The major assessment component (80%) will involve a report on research findings, in the style of a submission to the ACM CHI or IUI conferences. This work will be submitted incrementally through the term, in order that feedback can be provided before final assessment of the full report. Phased submissions will cover the following aspects of the empirical study:

  1. Research question
  2. Method
  3. Literature Review
  4. Introduction
  5. Results
  6. Discussion / Conclusion

Feedback on each phased submission will include an indicative mark for guidance, but with the understanding that the final grade will be based on the final delivered report, and that this may go up (or possibly down), depending on how well the student responds to earlier feedback.
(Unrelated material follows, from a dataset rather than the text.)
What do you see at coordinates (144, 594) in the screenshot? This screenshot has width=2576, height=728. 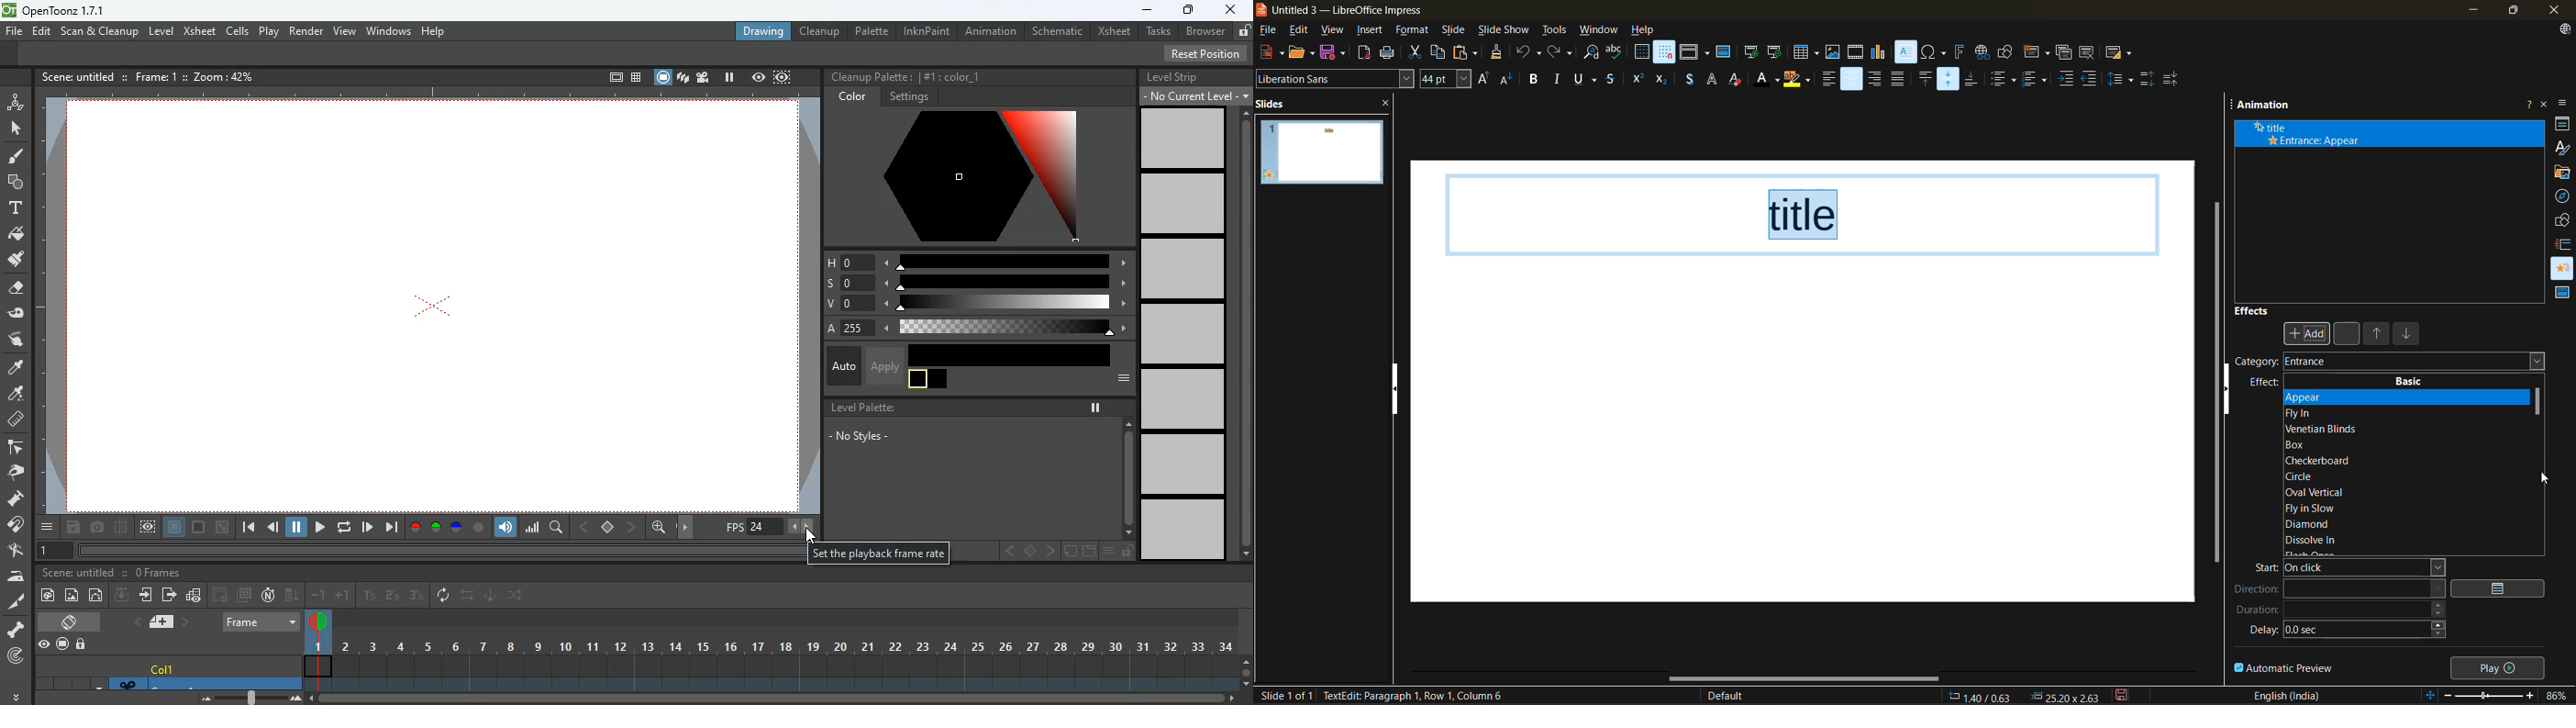 I see `enter` at bounding box center [144, 594].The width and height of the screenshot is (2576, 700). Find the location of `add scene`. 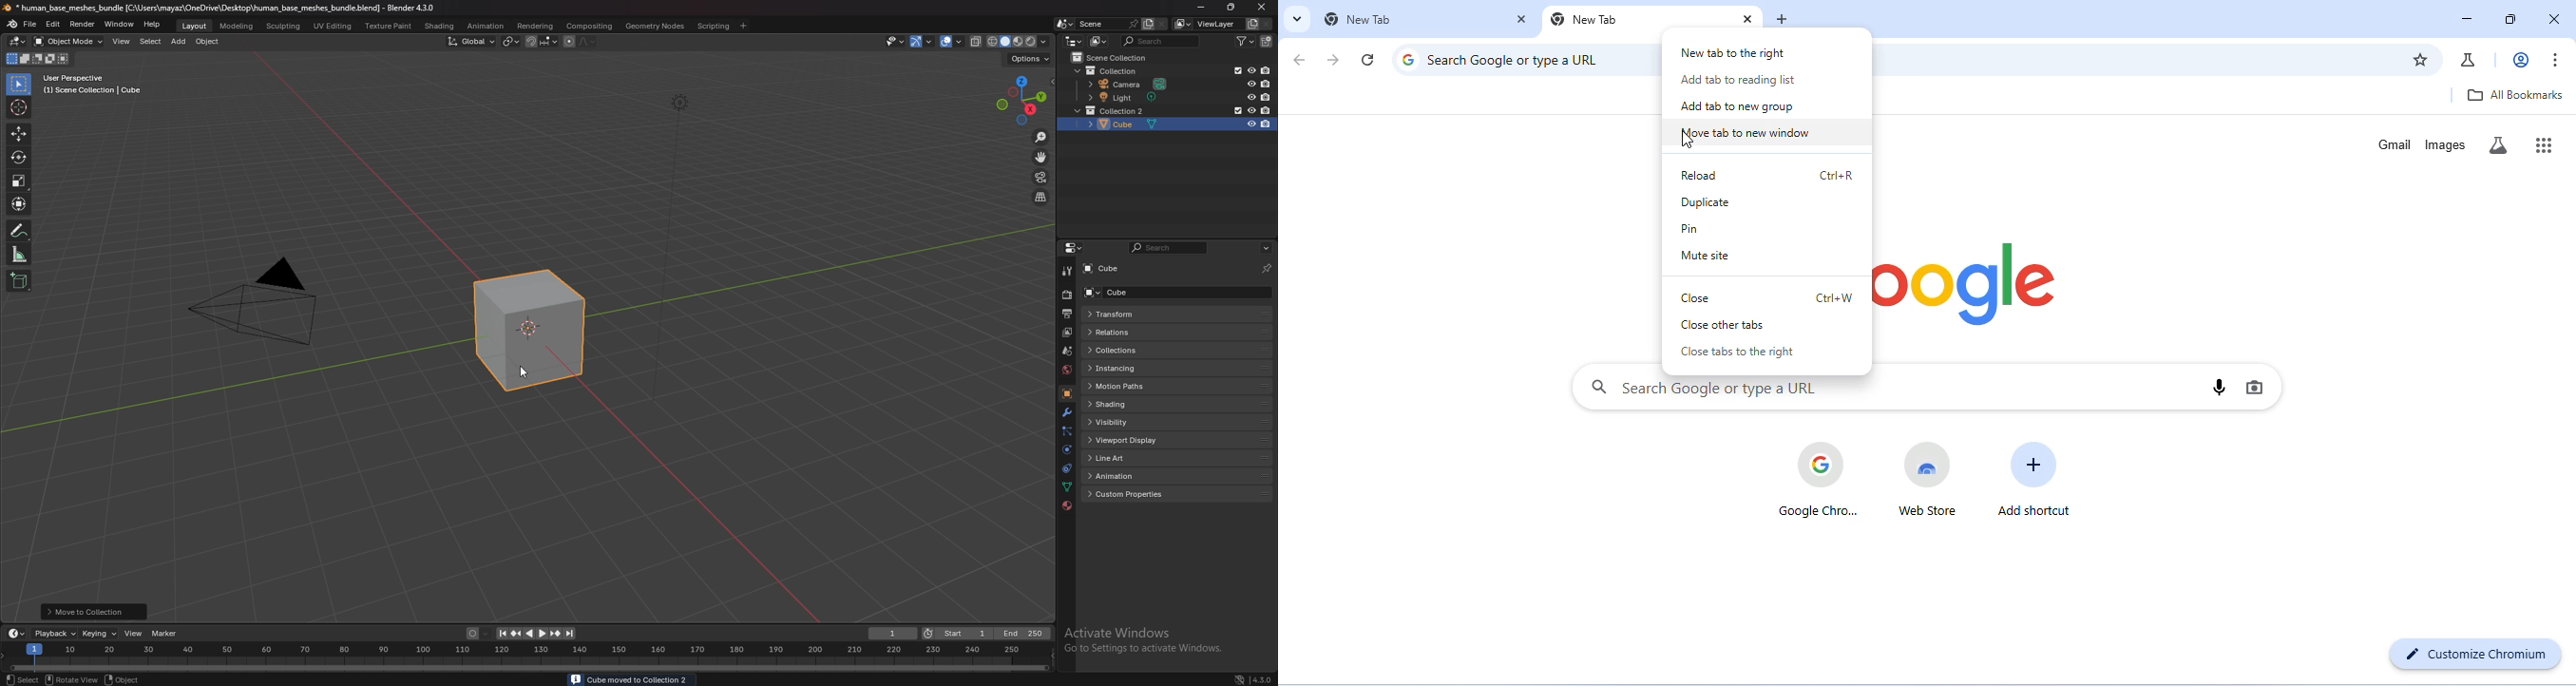

add scene is located at coordinates (1148, 24).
Reflective diary entries will also be assessed, but graded at a relatively coarse granularity corresponding to the ACS grading bands, and with minimal written feedback. Informal and generic feedback will be offered verbally in class, and also potentially supplemented with peer assessment.

Further Information

Current Cambridge undergraduate students who are continuing onto Part III or the MPhil in Advanced Computer Science may only take this module if they did NOT take 'Interaction with Machine Learning' as a Unit of Assessment in Part II.

This module is shared with Part II of the Computer Science Tripos. Assessment will be adjusted for the two groups of students to be at an appropriate level for whichever course the student is enrolled on. Further information about assessment and practicals will follow at the first lecture.